Emerging Artist| Stacy Phillips

By Julie Osterman


The ceramic and bronze figurative sculptures of Utah artist Stacy Phillips have a unique flare—they are adorned with colorful beaded skirts, handmade by the artist. She also creates other works based on the female form, such as her large-scale ceramic pots carved with floral patterns. “When you reference a pot, there’s usually a belly, neck, and shoulders,” she explains. “So there is a natural similarity to the human body.”
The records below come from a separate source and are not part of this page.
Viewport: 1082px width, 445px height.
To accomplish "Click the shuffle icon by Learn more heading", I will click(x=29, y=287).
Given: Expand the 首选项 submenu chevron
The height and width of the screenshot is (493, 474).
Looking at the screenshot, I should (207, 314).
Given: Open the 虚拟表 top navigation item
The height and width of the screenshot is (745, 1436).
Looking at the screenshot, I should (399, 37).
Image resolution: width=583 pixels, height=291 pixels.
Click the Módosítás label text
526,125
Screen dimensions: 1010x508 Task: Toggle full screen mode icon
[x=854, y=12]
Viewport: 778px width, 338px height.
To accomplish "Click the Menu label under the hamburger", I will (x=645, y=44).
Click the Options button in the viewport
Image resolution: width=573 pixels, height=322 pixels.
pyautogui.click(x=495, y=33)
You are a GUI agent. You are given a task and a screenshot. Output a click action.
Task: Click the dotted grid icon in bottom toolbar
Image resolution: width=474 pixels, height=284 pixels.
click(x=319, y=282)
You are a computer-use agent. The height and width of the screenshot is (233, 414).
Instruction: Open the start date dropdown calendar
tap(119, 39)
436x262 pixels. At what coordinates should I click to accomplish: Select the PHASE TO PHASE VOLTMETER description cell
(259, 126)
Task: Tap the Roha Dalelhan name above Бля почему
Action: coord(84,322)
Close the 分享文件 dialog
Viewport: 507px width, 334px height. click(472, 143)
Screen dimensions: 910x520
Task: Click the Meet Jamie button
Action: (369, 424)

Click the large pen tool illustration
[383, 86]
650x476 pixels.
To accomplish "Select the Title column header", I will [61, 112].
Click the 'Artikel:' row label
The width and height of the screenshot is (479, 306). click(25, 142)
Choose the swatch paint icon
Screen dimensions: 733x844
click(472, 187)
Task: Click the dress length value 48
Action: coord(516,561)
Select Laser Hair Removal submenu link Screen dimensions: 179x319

Phillips always knew she wanted to be an artist, but her first job out of college was an advertising gig in Omaha, NE. “It’s a scary thing to commit yourself to being an artist, and also I didn’t know how,” Phillips explains. She then moved to Park City, UT, and opened a gallery called The Flat Rabbit. After seven years of selling other artists’ work, Phillips decided to focus solely on her own art. “I knew that I wanted to be a working artist,” she says. “That was my goal.” Now Phillips exercises her creative talents full time and thrives on it. She finds inspiration for her work in nature, such as plant forms, as well as fashion and fabrics. “I think that there’s humor and creativity in re-creating ways that we adorn our bodies,” she says.

A show of Phillips’ new work opens October 16 at Coda Gallery in New York, NY. She is also represented by the gallery’s Park City, UT, and Palm Desert, CA, locations.